[Supplied information]
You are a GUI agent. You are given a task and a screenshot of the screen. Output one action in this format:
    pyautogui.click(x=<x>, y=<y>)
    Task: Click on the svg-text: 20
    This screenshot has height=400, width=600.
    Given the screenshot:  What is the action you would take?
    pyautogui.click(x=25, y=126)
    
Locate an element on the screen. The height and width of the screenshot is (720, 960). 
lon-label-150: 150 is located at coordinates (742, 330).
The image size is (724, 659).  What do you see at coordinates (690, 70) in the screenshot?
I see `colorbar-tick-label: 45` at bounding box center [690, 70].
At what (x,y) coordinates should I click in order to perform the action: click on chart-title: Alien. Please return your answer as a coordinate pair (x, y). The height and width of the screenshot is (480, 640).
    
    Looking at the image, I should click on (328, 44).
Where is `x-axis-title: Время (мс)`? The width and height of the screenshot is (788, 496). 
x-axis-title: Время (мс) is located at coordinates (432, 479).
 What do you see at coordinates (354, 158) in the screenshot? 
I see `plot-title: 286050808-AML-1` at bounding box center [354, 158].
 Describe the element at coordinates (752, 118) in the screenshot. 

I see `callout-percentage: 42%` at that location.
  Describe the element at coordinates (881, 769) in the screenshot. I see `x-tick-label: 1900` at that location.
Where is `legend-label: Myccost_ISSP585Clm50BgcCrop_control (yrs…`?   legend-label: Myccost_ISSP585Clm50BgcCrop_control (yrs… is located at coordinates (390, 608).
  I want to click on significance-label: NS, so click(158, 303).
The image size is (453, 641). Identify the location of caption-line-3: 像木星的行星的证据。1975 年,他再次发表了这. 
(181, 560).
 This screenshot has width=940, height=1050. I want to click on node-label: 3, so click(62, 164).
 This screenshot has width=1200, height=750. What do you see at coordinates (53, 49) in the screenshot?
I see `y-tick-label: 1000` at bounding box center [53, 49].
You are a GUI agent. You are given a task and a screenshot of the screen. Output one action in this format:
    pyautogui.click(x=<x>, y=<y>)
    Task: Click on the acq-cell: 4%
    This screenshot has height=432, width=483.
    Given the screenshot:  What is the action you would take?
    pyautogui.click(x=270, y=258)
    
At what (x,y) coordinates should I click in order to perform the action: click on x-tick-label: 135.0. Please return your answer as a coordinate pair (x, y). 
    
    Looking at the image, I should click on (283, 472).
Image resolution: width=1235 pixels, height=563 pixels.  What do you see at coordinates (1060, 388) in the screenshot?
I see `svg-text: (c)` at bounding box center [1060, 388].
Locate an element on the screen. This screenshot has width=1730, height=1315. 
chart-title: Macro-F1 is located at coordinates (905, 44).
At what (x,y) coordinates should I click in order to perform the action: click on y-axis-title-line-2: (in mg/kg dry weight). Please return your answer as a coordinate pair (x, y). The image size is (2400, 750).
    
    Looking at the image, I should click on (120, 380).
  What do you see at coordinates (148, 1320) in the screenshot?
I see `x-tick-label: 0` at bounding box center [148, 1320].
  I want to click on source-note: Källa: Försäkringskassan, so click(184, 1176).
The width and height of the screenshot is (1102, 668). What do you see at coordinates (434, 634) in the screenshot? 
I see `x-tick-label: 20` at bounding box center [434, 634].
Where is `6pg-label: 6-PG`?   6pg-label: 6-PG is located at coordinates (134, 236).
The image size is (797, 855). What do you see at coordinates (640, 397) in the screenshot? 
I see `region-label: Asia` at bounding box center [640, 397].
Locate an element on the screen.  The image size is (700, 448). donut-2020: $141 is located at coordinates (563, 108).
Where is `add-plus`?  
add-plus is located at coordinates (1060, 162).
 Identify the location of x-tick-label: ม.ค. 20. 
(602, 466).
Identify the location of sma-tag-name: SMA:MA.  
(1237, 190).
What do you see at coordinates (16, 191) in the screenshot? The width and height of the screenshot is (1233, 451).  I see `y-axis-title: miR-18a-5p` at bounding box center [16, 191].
[/Supplied information]
▶ Exercise requirements:
Copy all of the data above line for line, with no changes.

▶ Solution:
You are a GUI agent. You are given a task and a screenshot of the screen. Output one action in this format:
    pyautogui.click(x=<x>, y=<y>)
    Task: Click on the svg-text: 20
    This screenshot has height=400, width=600.
    Given the screenshot:  What is the action you would take?
    pyautogui.click(x=25, y=126)
    
Locate an element on the screen. The height and width of the screenshot is (720, 960). 
lon-label-150: 150 is located at coordinates (742, 330).
The image size is (724, 659).  What do you see at coordinates (690, 70) in the screenshot?
I see `colorbar-tick-label: 45` at bounding box center [690, 70].
At what (x,y) coordinates should I click in order to perform the action: click on chart-title: Alien. Please return your answer as a coordinate pair (x, y). The height and width of the screenshot is (480, 640).
    
    Looking at the image, I should click on (328, 44).
Where is `x-axis-title: Время (мс)`? The width and height of the screenshot is (788, 496). 
x-axis-title: Время (мс) is located at coordinates (432, 479).
 What do you see at coordinates (354, 158) in the screenshot? 
I see `plot-title: 286050808-AML-1` at bounding box center [354, 158].
 Describe the element at coordinates (752, 118) in the screenshot. 

I see `callout-percentage: 42%` at that location.
  Describe the element at coordinates (881, 769) in the screenshot. I see `x-tick-label: 1900` at that location.
Where is `legend-label: Myccost_ISSP585Clm50BgcCrop_control (yrs…`?   legend-label: Myccost_ISSP585Clm50BgcCrop_control (yrs… is located at coordinates (390, 608).
  I want to click on significance-label: NS, so click(158, 303).
The image size is (453, 641). Identify the location of caption-line-3: 像木星的行星的证据。1975 年,他再次发表了这. 
(181, 560).
 This screenshot has width=940, height=1050. I want to click on node-label: 3, so click(62, 164).
 This screenshot has width=1200, height=750. What do you see at coordinates (53, 49) in the screenshot?
I see `y-tick-label: 1000` at bounding box center [53, 49].
You are a GUI agent. You are given a task and a screenshot of the screen. Output one action in this format:
    pyautogui.click(x=<x>, y=<y>)
    Task: Click on the acq-cell: 4%
    This screenshot has height=432, width=483.
    Given the screenshot:  What is the action you would take?
    pyautogui.click(x=270, y=258)
    
At what (x,y) coordinates should I click in order to perform the action: click on x-tick-label: 135.0. Please return your answer as a coordinate pair (x, y). 
    
    Looking at the image, I should click on (283, 472).
Image resolution: width=1235 pixels, height=563 pixels.  What do you see at coordinates (1060, 388) in the screenshot?
I see `svg-text: (c)` at bounding box center [1060, 388].
Locate an element on the screen. This screenshot has width=1730, height=1315. 
chart-title: Macro-F1 is located at coordinates (905, 44).
At what (x,y) coordinates should I click in order to perform the action: click on y-axis-title-line-2: (in mg/kg dry weight). Please return your answer as a coordinate pair (x, y). The image size is (2400, 750).
    
    Looking at the image, I should click on (120, 380).
  What do you see at coordinates (148, 1320) in the screenshot?
I see `x-tick-label: 0` at bounding box center [148, 1320].
  I want to click on source-note: Källa: Försäkringskassan, so click(184, 1176).
The width and height of the screenshot is (1102, 668). What do you see at coordinates (434, 634) in the screenshot? 
I see `x-tick-label: 20` at bounding box center [434, 634].
Where is `6pg-label: 6-PG`?   6pg-label: 6-PG is located at coordinates (134, 236).
The image size is (797, 855). What do you see at coordinates (640, 397) in the screenshot? 
I see `region-label: Asia` at bounding box center [640, 397].
Locate an element on the screen.  The image size is (700, 448). donut-2020: $141 is located at coordinates (563, 108).
Where is `add-plus`?  
add-plus is located at coordinates (1060, 162).
 Identify the location of x-tick-label: ม.ค. 20. 
(602, 466).
Identify the location of sma-tag-name: SMA:MA.  
(1237, 190).
What do you see at coordinates (16, 191) in the screenshot? The width and height of the screenshot is (1233, 451).  I see `y-axis-title: miR-18a-5p` at bounding box center [16, 191].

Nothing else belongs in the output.